A few months ago, The Lightbox received a poster announcing a "grand starring engagement" of "Little Nancy, the ten-year-old artiste, including pretty songs and special effects dances". It was to be held at the Electric Empire and People’s Picture Palace, Commercial Road, Woking, on Monday 27 November and during the week. The year was 1911 and the venue was the building erected as The Public Hall in 1895 and during its time as a theatre, cinema, and social venue attracted a variety of names.

The poster also advertised that a prize would be given at a children's matinee on the following Saturday to the best Little Nancy lookalike. We decided to investigate further and see if a star was born that Monday evening – alas, no, but she did perform locally until her marriage.


Public Hall, from 'West Surrey Times' 28 Sept 1895.  Image © The British Library Board.  All rights reserved

Nancy and her family came from the southeast of Surrey. Her parents, Alfred Hoadley and Olive Rose Hitchcock married at Charlwood Church on 30 December 1899. Olive was born in 1878 and Alfred, was a gardener age 34: both were from Charlwood, and Olive’s father had been a cowman.

Their daughter named Nancy Lenorah Rose May was born on 28 July 1901 and was baptised at St Bartholomew’s Church, Leigh on 8 October 1901. By 1908 the family were living in the cottage adjoining Downside in what became Park Road, where Alfred was a domestic gardener, probably to Frank Ashby, although between 1912 and 1916 they moved to Pollard Road, Woking, returning to the cottage by 1921. Nancy gained a good conduct and efficiency prize at Monument Hill School in 1910.

The Surrey Advertiser for 20 July 1914 mentions an enjoyable entertainment held by Woking Women’s Club in the gymnasium of St Katharine’s School, Hook Heath. Nancy and Gladys Smart performed a Spanish dance and Nancy gave a song and dance routine.

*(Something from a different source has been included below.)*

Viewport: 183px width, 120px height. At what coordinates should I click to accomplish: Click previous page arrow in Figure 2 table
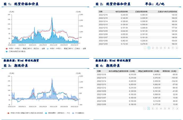(x=145, y=48)
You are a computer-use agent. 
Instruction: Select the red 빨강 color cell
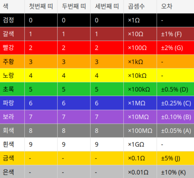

St Katharine’s had been St Bernard’s College, but was relaunched as St Katharine’s School for girls about 1907 and closed about 1918. Its most noted pupil was Marie Chisholm, one of the few women to see active service on the front line in World War I.

The Surrey Advertiser for 15 January 1916 tells us that Nancy was one of several bridesmaids to Miss Violet Alice Macdonald at the Congregational Church in Woking. Miss Macdonald ran a dancing school in Woking and several of her young pupils, including Nancy, were bridesmaids. A long and detailed list of wedding presents shows that Nancy and her fellow pupil Gladys Smart gave the bride an oak-crumb brush and tray. Violet’s cousin, Gilbert Macdonald, played the organ: he was to die in France in 1917 and is commemorated on the Cambrai memorial. Another war casualty, close to the family, was the death of Olive’s son Bert Hitchcock, who was killed in Iraq on 27 December 1915, aged 20, and is commemorated on the Basra Memorial.

The Surrey Advertiser for 27 May 1916 tells us that three clever little pupils of Mrs. Irwin (née Macdonald) of Belsize, Horsell, performed at the Hut Concert at the YMCA Hut, Pirbright Camp. They had frequently appeared in local entertainments with marked success and performed songs and dances; Nancy and Sheila Lawrence performed a humorous duet which ”brought the house down”.

Nancy’s career does not seem to have been long-lived. On 26 August 1927 at the age of 26 she married Alexander Lionel Chambers Heane, a bus driver, age 23, at Christ Church, Woking: the couple, who were childless, moved in with Olive and Alfred until they set up their own home in Apers Avenue in the mid-1930s. About 1950 Olive and Alfred moved to new housing in Queen Mary Close, dying in 1968 and 1963 respectively. Alexander died in 1958 and while Nancy remained in Apers Avenue for some years, she moved into her parents’ old home in Queen Mary Close, dying there on 18 June 1989. We are most grateful to the donor of the poster to The Lightbox: she was a former neighbour of "Little Nancy" in her last years.